L’altra faccia di questa usurata medaglia è l’incondizionato inno ai salvifici privati. Chiedendo la fiducia al Senato, l’unica cosa che Renzi ha saputo dire sulla cultura è che “se è vero che con la cultura si mangia, allora bisogna fare entrare i privati nel patrimonio culturale”. Peccato che i privati ci siano da vent’anni, nel patrimonio, e che a mangiarci da allora non sia lo Stato, ma solo un oligopolio di concessionari fortemente connessi con la politica. E la ricetta è tanto originale che il punto 41 di Impegno Italia (il documento cui ha inutilmente provato ad aggrapparsi Enrico Letta) prevedeva un’unica ideona: “Incentivare lo sviluppo dei servizi aggiuntivi da dare in concessione ai privati”.

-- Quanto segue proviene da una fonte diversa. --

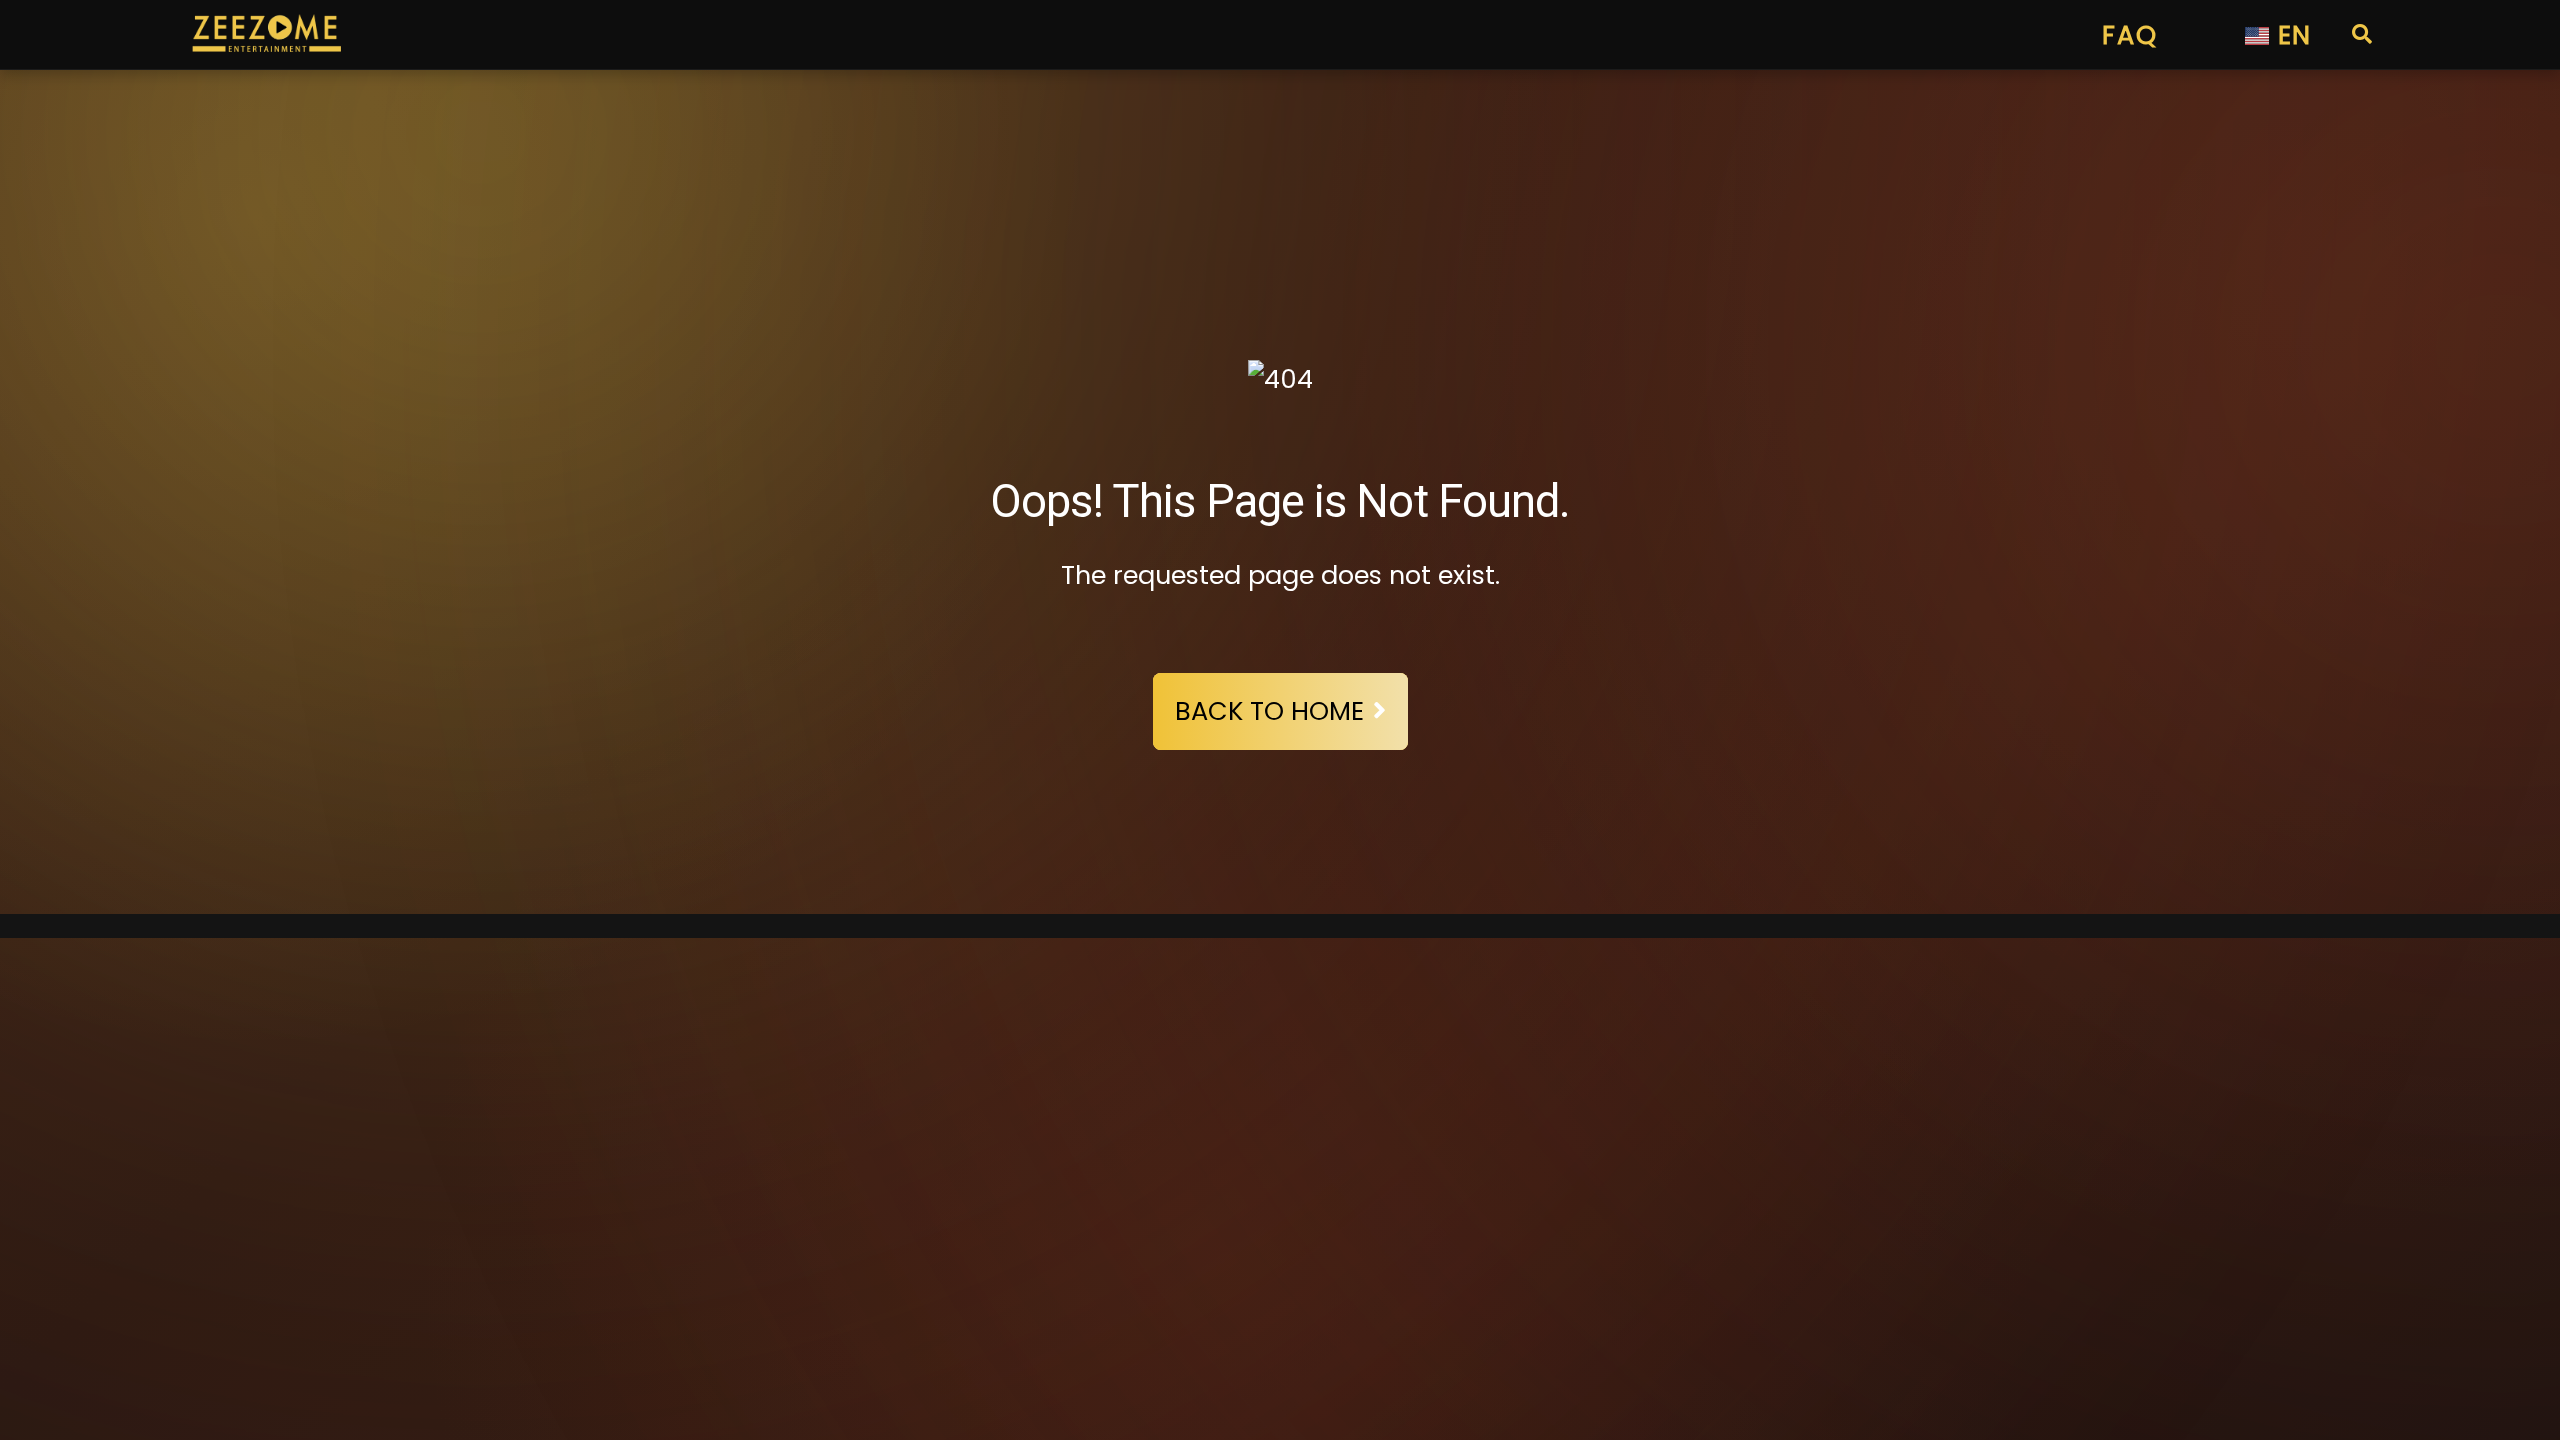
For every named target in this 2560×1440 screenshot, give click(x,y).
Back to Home (1269, 711)
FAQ (2129, 35)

Di fronte ai crolli di Pompei, Renzi ha gridato: “L’Italia è il paese della cultura, e allora sfido gli imprenditori: che state aspettando?”. Quando era sindaco di Firenze, Renzi sfidava sistematicamente lo Stato a fare il proprio dovere in fatto di tutela del patrimonio. Ora che lo Stato è lui, sfida gli imprenditori. Fosse il presidente di Confindustria, ce l’avrebbe con gli enti locali. Non c’è davvero nulla di nuovo, se non che il repertorio da palazzinaro anni Sessanta è passato tale e quale dal fondatore di Forza Italia al segretario del Partito democratico. È il manifesto di una nuova stagione di Mani sulla città, un ritorno alla bandiera inverosimile del “più cemento = più turismo”. E siamo solo all’inizio.
Da Il Fatto Quotidiano del 13 marzo 2014

Davvero, vorrei solo emigrare senza mai più voltarmi indietro. Magari avessi venti anni di meno e potessi trovare davvero un lavoro stabile fuori da questa melma di paese ignorante, retrogrado e corrotto.